Dee Thomas

No. 36, 24, 20
- Position: Defensive back

Personal information
- Born: November 7, 1967 (age 58) Morgan City, Louisiana, U.S.
- Listed height: 5 ft 10 in (1.78 m)
- Listed weight: 176 lb (80 kg)

Career information
- High school: Central Catholic (Morgan City)
- College: Nicholls State
- NFL draft: 1990: 10th round, 264th overall pick

Career history
- Houston Oilers (1990); Montreal Machine (1992); Toronto Argonauts (1994);
- Stats at Pro Football Reference

= Dee Thomas =

American gridiron football player (born 1967)

Dee Thomas (born November 7, 1967) is an American former professional football player who was a defensive back in the National Football League (NFL) for the Houston Oilers, Montreal Machine in the World League of American Football (WLAF) and the Canadian Football League (CFL). He played college football for the Nicholls State Colonels and was selected in the tenth round of the 1990 NFL draft.

==Professional career==
Thomas played for the Houston Oilers during the 1990 season. After the season, Thomas was protected in Plan B, but he did not play for Oilers during the 1991 season. In 1992, Thomas played in the World League of American Football with the Montreal Machine where he earned a contract with the Washington Redskins at the conclusion of the WLAF's 10 game season. While in Montreal, he was invited to tryout for the Montreal Expos baseball team, but decided to concentrate on football. Thomas suffered from ankle and back injuries during Redskins mini-camp and training camp and was released by the Redskins.

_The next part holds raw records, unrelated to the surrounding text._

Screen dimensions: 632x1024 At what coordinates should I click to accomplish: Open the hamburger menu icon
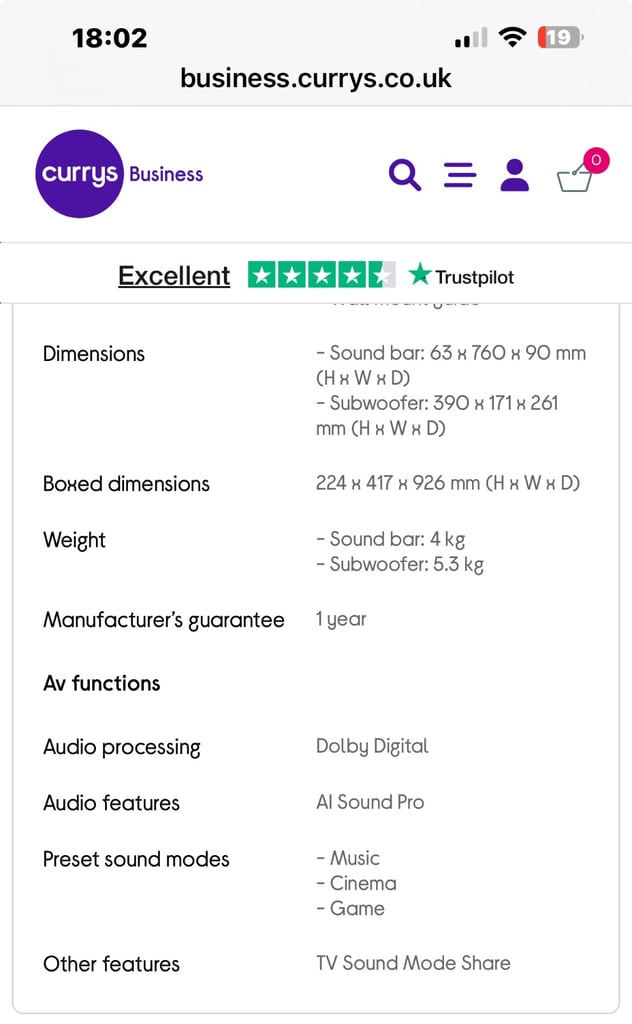[460, 175]
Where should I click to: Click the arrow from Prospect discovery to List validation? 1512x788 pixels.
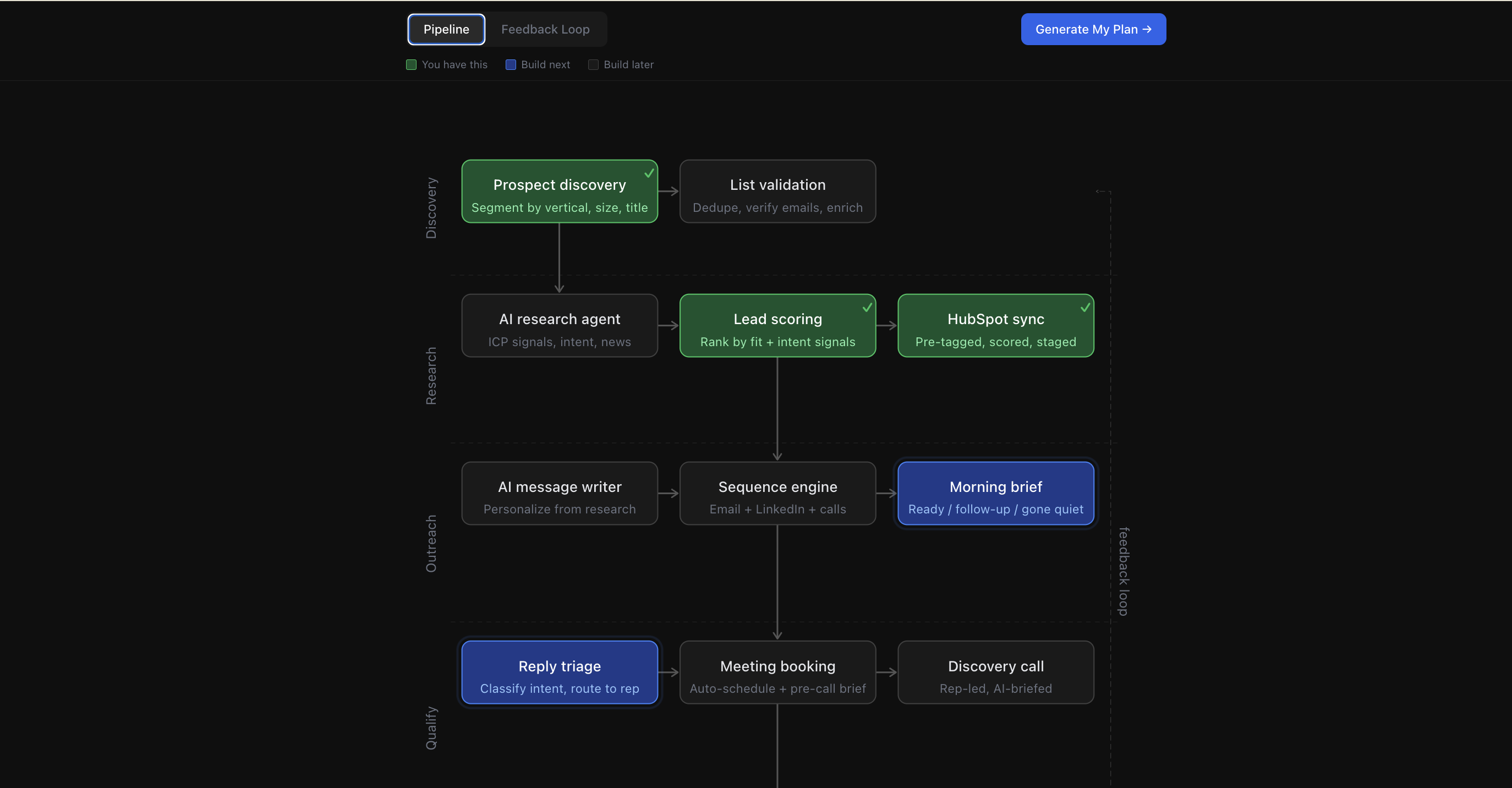click(x=669, y=191)
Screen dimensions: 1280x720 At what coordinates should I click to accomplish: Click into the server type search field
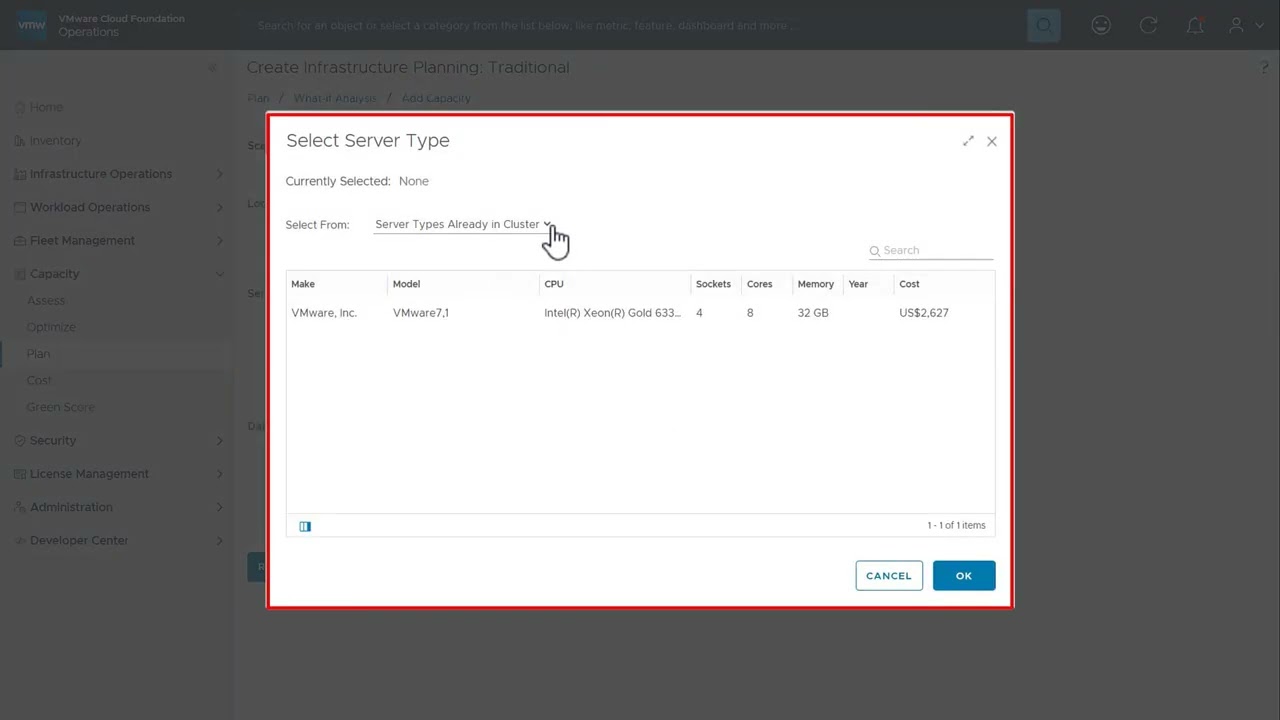click(x=936, y=251)
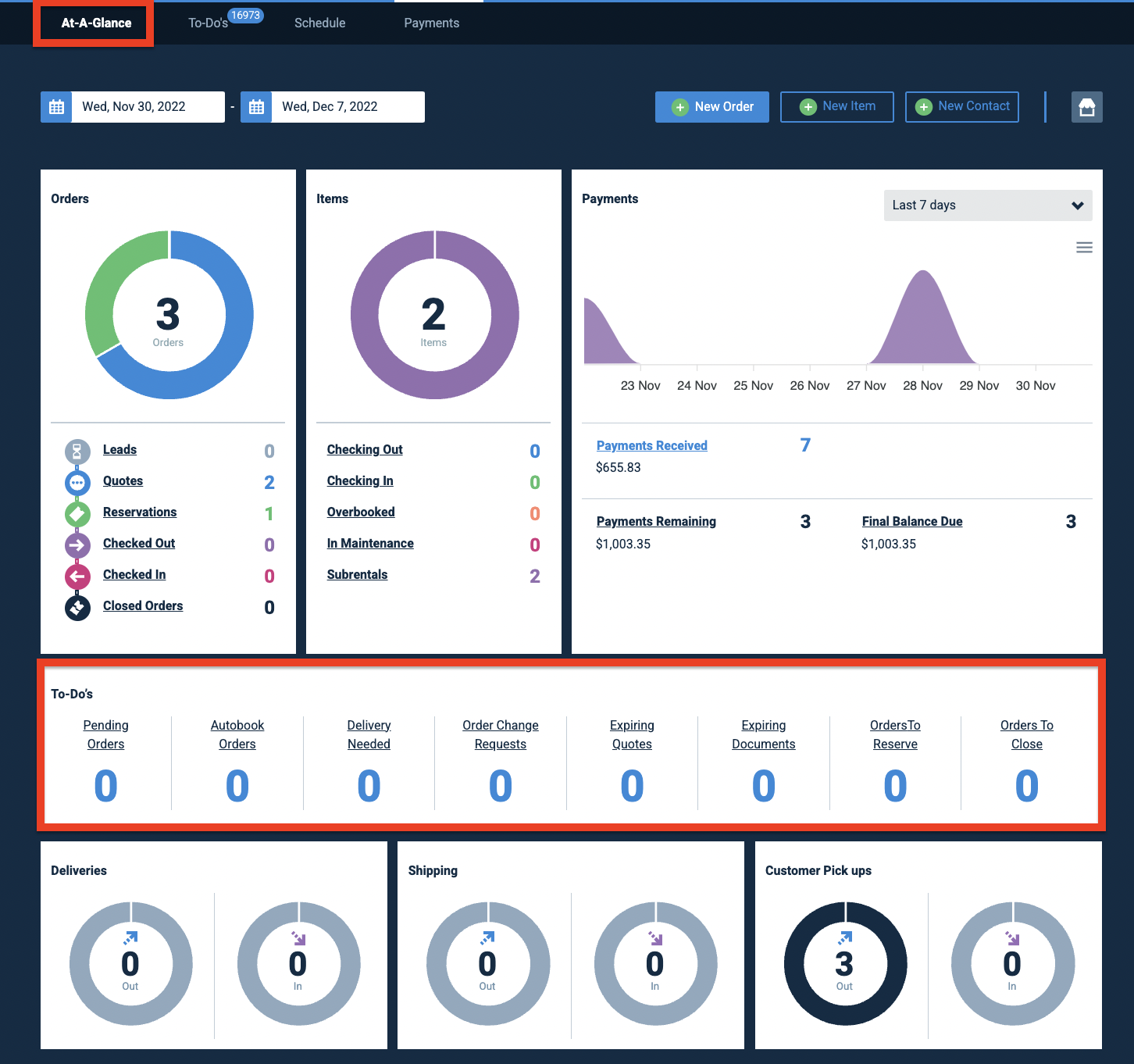Image resolution: width=1134 pixels, height=1064 pixels.
Task: Select the Leads hourglass icon
Action: pyautogui.click(x=77, y=451)
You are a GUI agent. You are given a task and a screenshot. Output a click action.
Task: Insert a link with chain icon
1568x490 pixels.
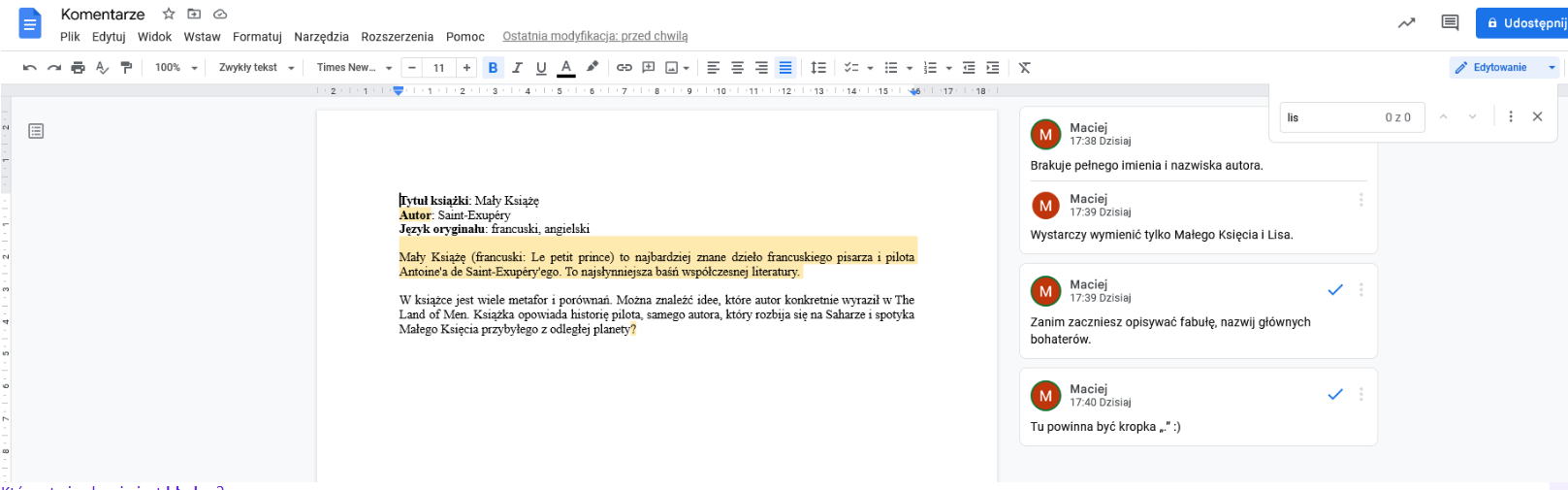624,68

In 1993 and 1994, Thomas played in the Canadian Football League with the Calgary Stampeders, Toronto Argonauts and Sacramento Gold Miners. He retired from professional football in 1994.

==College career==
Thomas was undersized at 120 lbs and from a small high school, so he was not offered a college scholarship. Head football coach at Nicholls State, Sonny Jackson, allowed Thomas to walk-on (non-scholarship) to the football team in 1985. He went on to start at cornerback and free safety in every college game in which he appeared. During his college career, he amassed 185 total tackles (103 solo tackles with 82 assisted tackles) and 12 interceptions which was 3rd all-time in Nicholls State history. Thomas still holds the record for most yardage on interception returns at the school. During his junior season, he led the team with 7 interceptions with two picks returned for touchdowns. In his senior year, he won numerous pre- and post-season awards.

==High school career==
Thomas was a standout high school athlete at Central Catholic High School in Morgan City, Louisiana where he earned All State honors in four sports.